O CANCELAMENTO DE SHOWS POR ENTES PÚBLICOS: ASPECTOS JURÍDICOS DA RESPONSABILIDADE CIVIL CONTRATUAL E O PRINCÍPIO DA CONTINUIDADE DOS SERVIÇOS

Por Redação Portal Mamoré

O recente cancelamento da apresentação da banda Os Barões da Pisadinha no município de Nova Mamoré (RO) transcende a frustração popular e ingressa, inevitavelmente, na esfera do Direito Administrativo e do Direito Civil. O episódio reflete um problema global enfrentado por diversas administrações municipais: o equilíbrio entre o cumprimento de exigências técnicas de última hora por parte dos artistas e a salvaguarda do erário e do interesse público.

Diante do cenário em que o município alega ter adimplido suas obrigações financeiras e normativas contratuais, e a atração artística optou pelo cancelamento unilateral sob a justificativa de “descumprimento contratual da produção local” sem a concessão de tempo hábil para a correção de eventuais inconformidades, cabe analisar quais são as medidas jurídicas cabíveis e os deveres das partes à luz da legislação brasileira.
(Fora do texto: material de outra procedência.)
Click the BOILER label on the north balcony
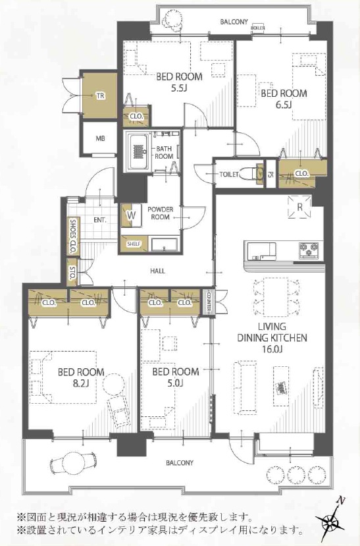click(257, 28)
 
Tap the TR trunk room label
click(100, 96)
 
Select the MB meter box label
click(100, 138)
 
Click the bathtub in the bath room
click(138, 151)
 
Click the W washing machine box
click(131, 215)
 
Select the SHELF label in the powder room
click(134, 244)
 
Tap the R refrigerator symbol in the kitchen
click(299, 207)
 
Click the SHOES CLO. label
click(74, 236)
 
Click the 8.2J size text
click(81, 384)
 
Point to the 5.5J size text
click(179, 88)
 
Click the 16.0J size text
click(272, 348)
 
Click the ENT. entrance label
click(100, 220)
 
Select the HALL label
click(157, 271)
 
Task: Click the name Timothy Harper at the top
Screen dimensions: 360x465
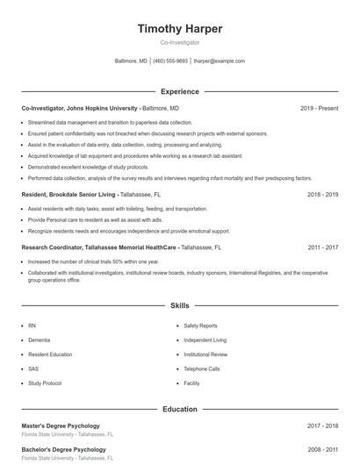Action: [180, 29]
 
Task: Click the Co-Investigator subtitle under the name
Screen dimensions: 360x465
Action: [180, 42]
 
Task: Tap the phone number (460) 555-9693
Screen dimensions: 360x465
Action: [170, 61]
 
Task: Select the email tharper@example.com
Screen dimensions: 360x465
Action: [220, 61]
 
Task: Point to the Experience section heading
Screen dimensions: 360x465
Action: [180, 91]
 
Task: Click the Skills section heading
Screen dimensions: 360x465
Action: [180, 306]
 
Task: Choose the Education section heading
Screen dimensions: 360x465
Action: [180, 409]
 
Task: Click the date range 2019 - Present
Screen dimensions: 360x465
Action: [319, 108]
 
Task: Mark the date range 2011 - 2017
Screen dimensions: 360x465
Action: [322, 247]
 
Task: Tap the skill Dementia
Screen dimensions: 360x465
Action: [40, 340]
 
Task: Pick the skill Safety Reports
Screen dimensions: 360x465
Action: [200, 326]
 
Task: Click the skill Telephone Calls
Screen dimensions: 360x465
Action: [202, 368]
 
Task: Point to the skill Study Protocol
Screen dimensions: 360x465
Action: [45, 383]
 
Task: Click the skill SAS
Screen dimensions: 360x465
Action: [33, 368]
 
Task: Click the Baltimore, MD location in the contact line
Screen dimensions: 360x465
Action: [132, 61]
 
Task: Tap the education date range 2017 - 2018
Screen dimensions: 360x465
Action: [322, 426]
A Natureza do Contrato Administrativo e o Dinheiro Público

Os contratos firmados pela Administração Pública para a contratação de shows artísticos (geralmente por meio de inexigibilidade de licitação, fundamentada no art. 74, II, da Lei nº 14.133/2021) possuem cláusulas estritas e prerrogativas públicas.
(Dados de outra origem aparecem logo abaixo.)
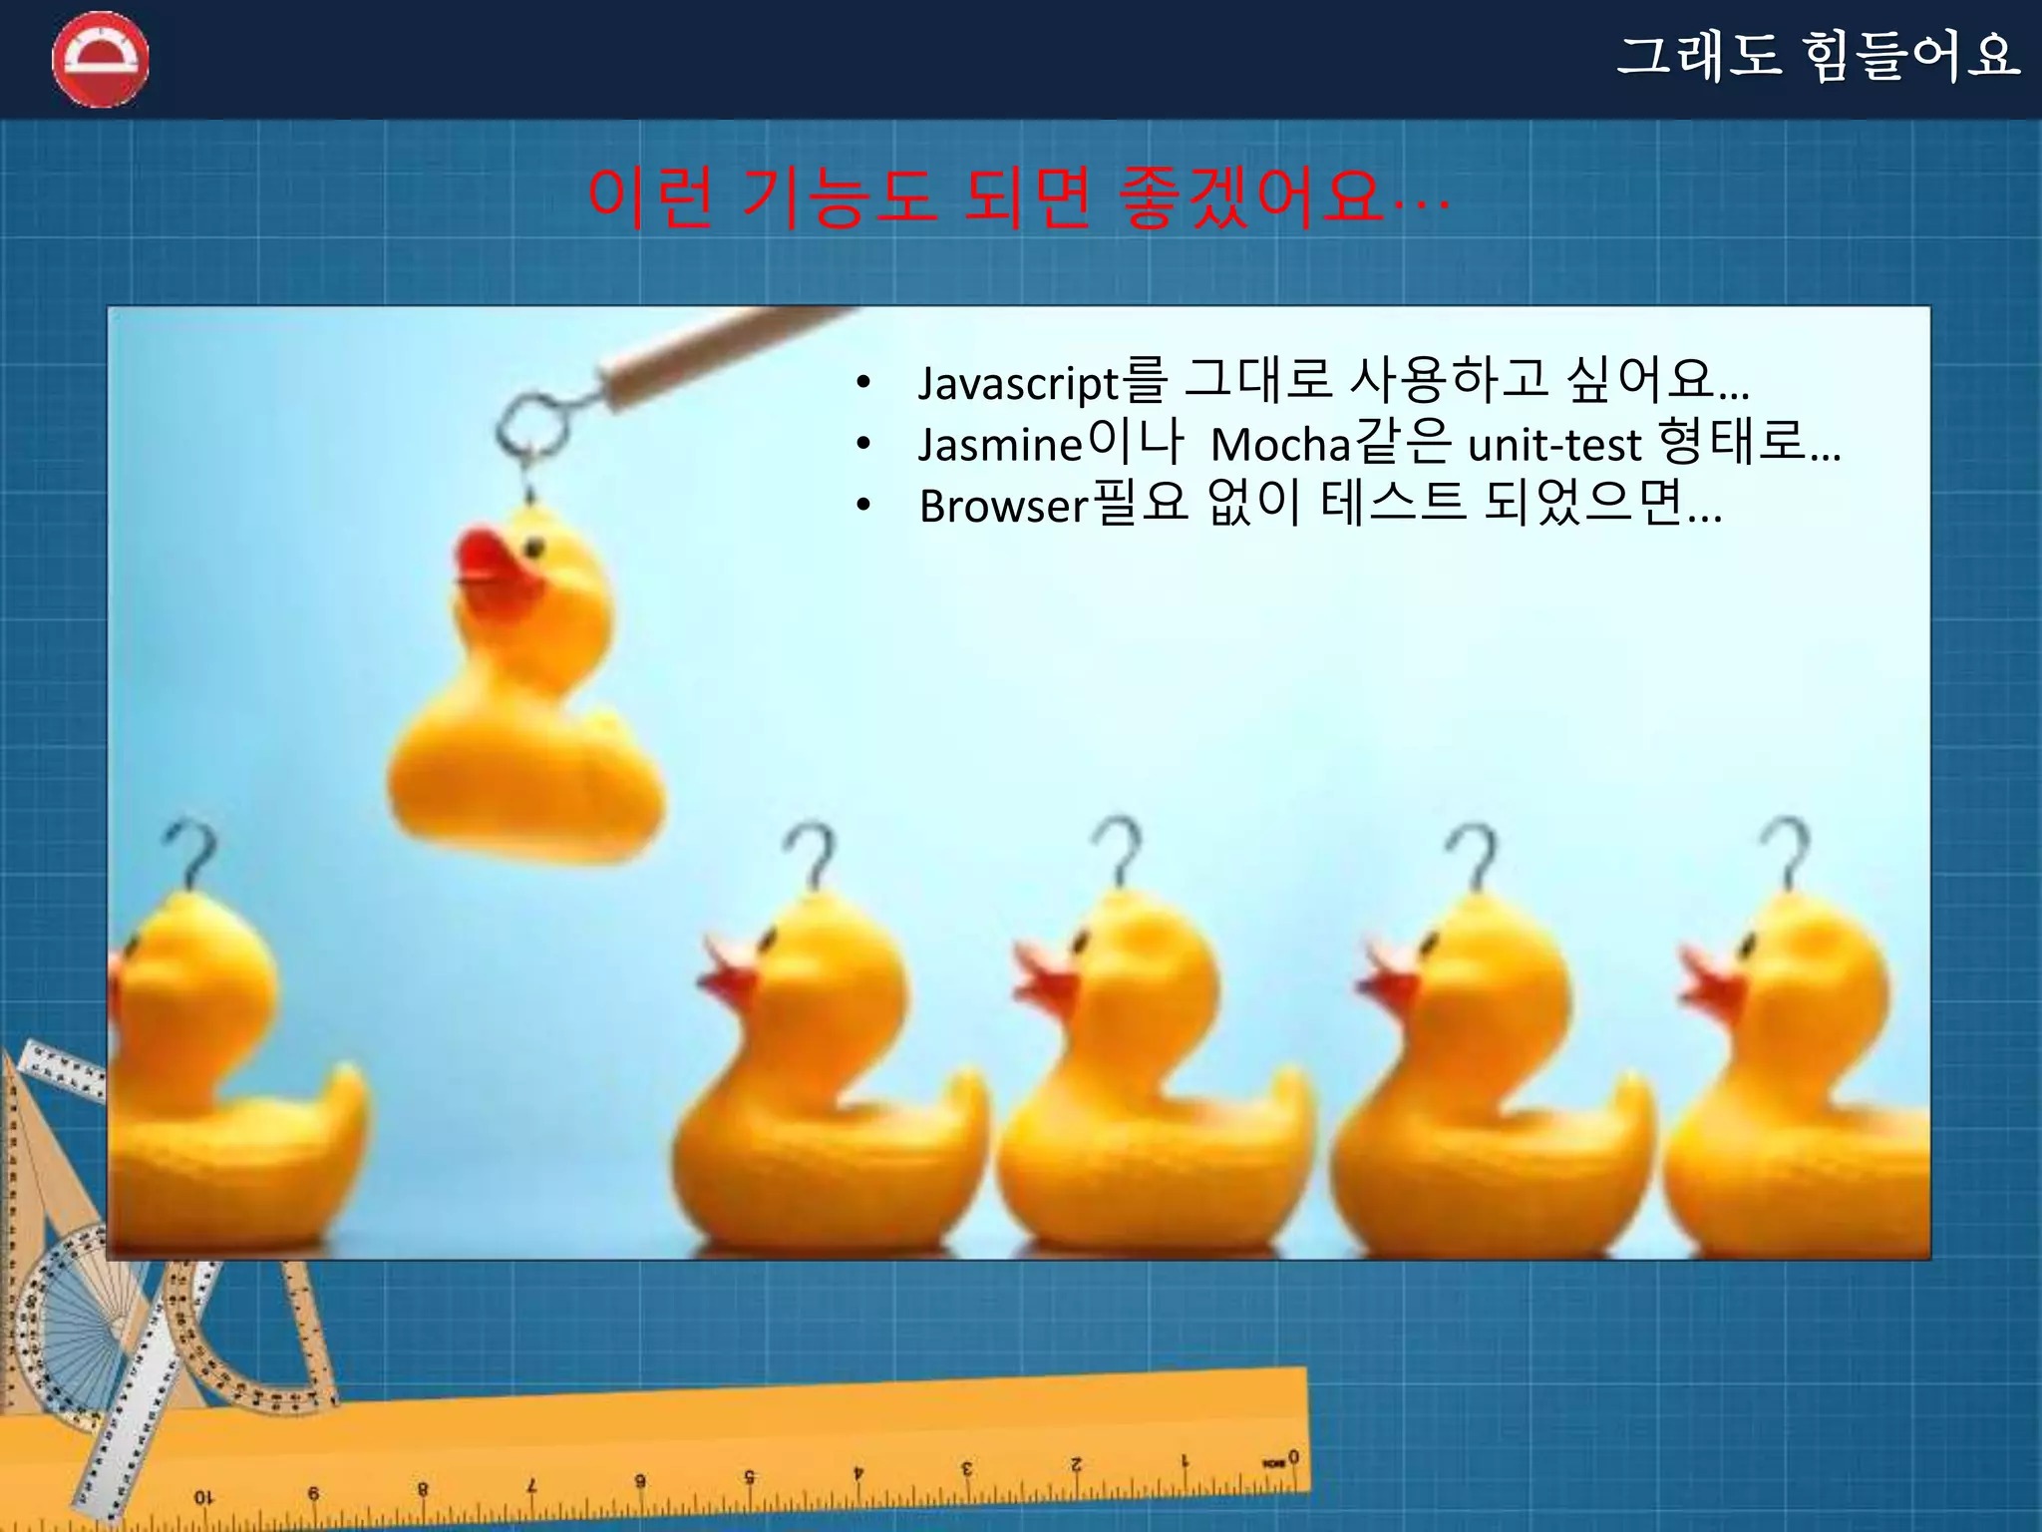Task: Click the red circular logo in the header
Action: (100, 60)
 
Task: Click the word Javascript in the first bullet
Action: (1017, 383)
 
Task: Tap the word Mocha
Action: (1280, 445)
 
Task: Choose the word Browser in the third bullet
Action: (1002, 507)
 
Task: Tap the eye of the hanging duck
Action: (535, 547)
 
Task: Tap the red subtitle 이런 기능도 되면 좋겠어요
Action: (1017, 197)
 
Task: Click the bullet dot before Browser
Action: (863, 506)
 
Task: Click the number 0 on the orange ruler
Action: (1293, 1457)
Quando há o pagamento antecipado ou em parcelas pré-estabelecidas, prática comum no meio do entretenimento, este valor fica vinculado à contraprestação do serviço. O não comparecimento do artista, sem uma justificativa legalmente irrefutável (como caso fortuito ou força maior), configura inadimplemento contratual absoluto.
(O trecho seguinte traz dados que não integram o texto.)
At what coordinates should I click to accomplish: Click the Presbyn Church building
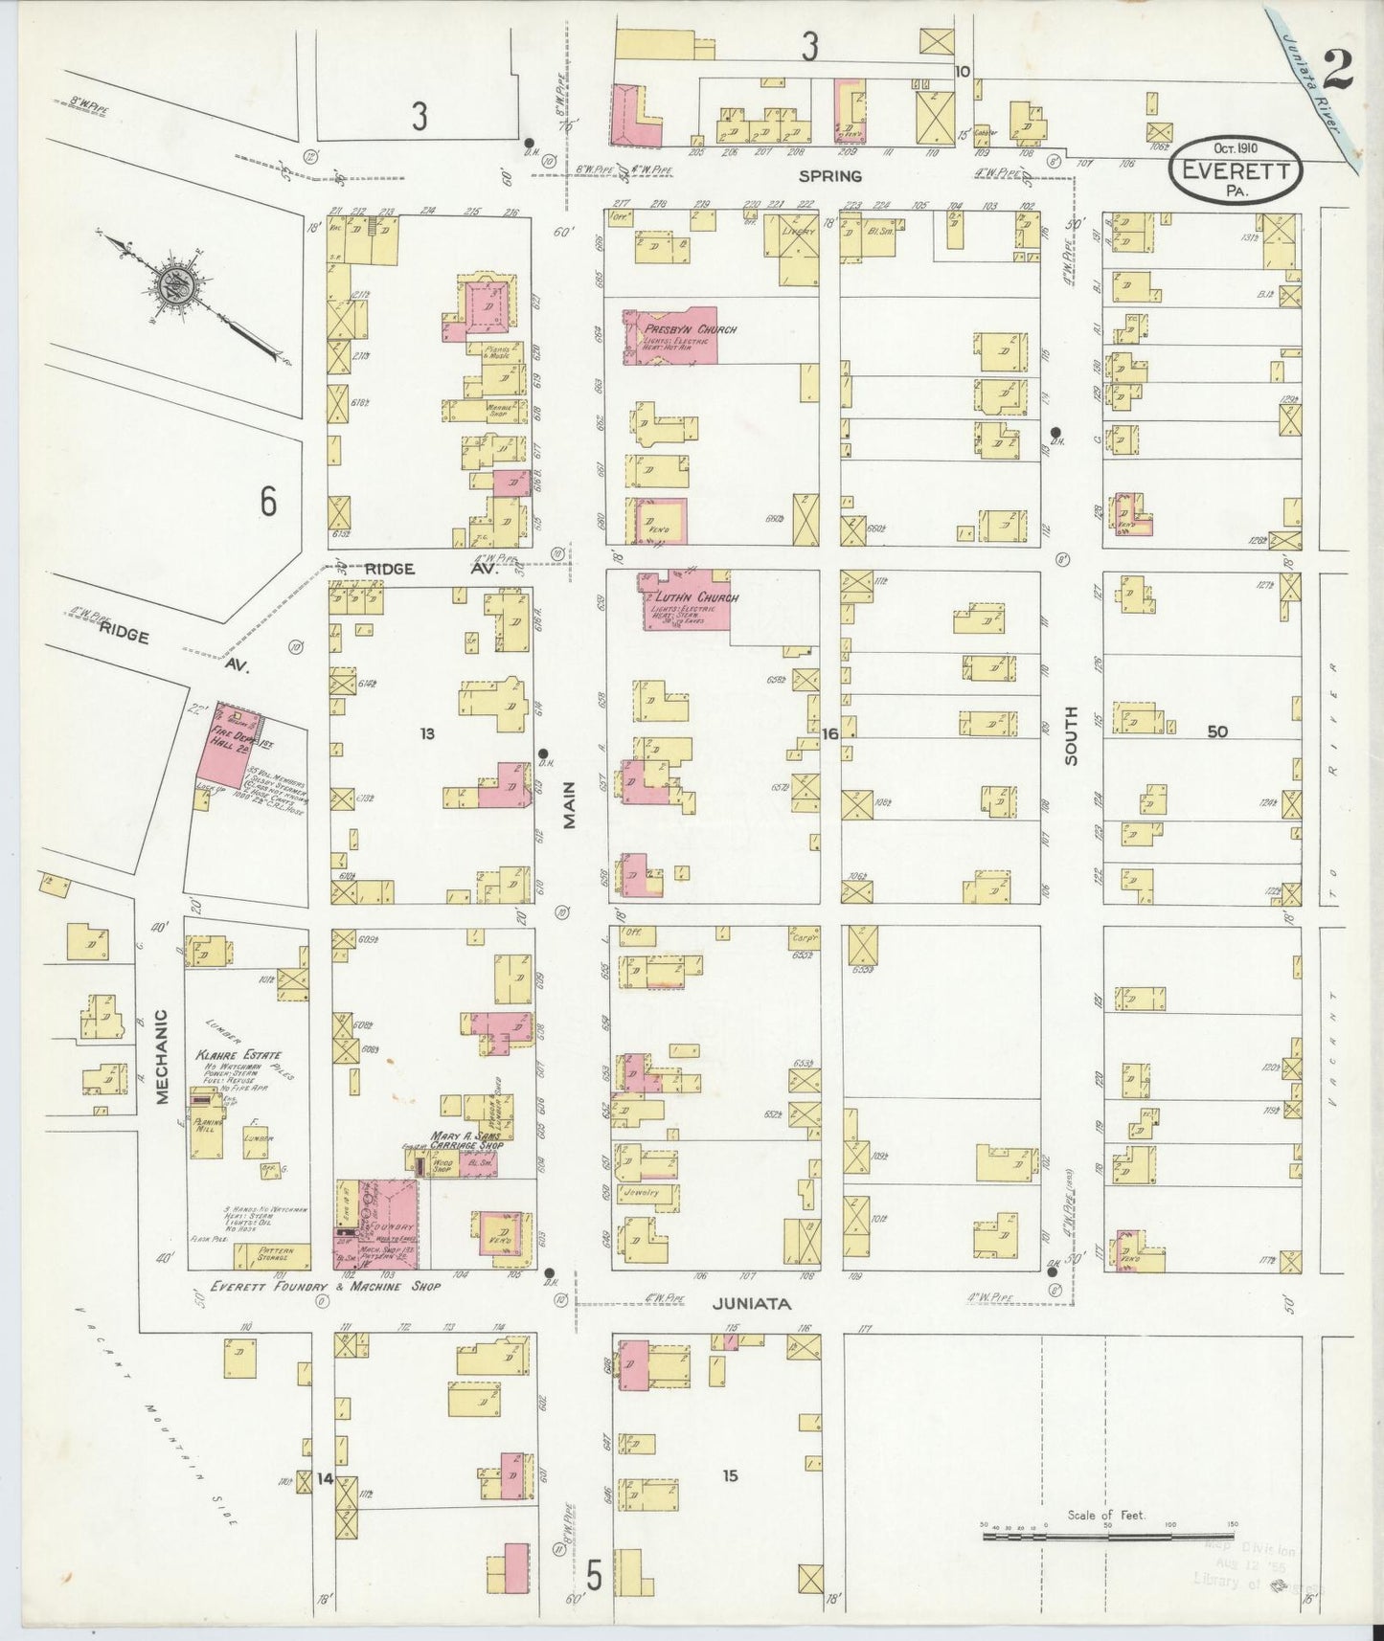coord(669,335)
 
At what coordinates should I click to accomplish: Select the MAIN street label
coord(569,804)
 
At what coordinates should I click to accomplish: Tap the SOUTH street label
coord(1070,735)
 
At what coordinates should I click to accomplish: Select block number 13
coord(427,733)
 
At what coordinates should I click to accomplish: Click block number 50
coord(1216,732)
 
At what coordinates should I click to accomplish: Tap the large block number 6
coord(269,502)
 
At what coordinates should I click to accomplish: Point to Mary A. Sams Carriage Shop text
coord(465,1139)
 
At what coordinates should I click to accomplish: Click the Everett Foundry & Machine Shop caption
coord(326,1286)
Medidas Judiciais Cabíveis ao Município

Em situações de contornos globais como esta, onde o ente público se vê lesado financeiramente e a população socialmente prejudicada, a Procuradoria Jurídica do Município dispõe de instrumentos processuais específicos para a proteção do erário:

  • Ação de Ressarcimento ao Erário c/c Cobrança de Multa Contratual: O município deve pleitear a devolução integral dos valores pagos antecipadamente, devidamente corrigidos. Adicionalmente, deve ser aplicada a multa penal compensatória prevista na cláusula de rescisão do próprio contrato.
  • Ação de Indenização por Danos Morais Coletivos e Danos Materiais: O dano material abrange os custos com a estrutura local (palco, som, iluminação, segurança contratada) que restaram inúteis. O dano moral coletivo fundamenta-se na grave frustração da legítima expectativa da comunidade e no abalo à imagem do município, que despendeu recursos e planejamento para o fomento da cultura local.
  • Representação ao Tribunal de Contas: Para resguardar a probidade dos gestores públicos, o fato deve ser formalmente comunicado aos órgãos de controle (como o Tribunal de Contas do Estado), demonstrando que a municipalidade agiu para reaver o dinheiro público e que o cancelamento decorreu de ato unilateral da contratada.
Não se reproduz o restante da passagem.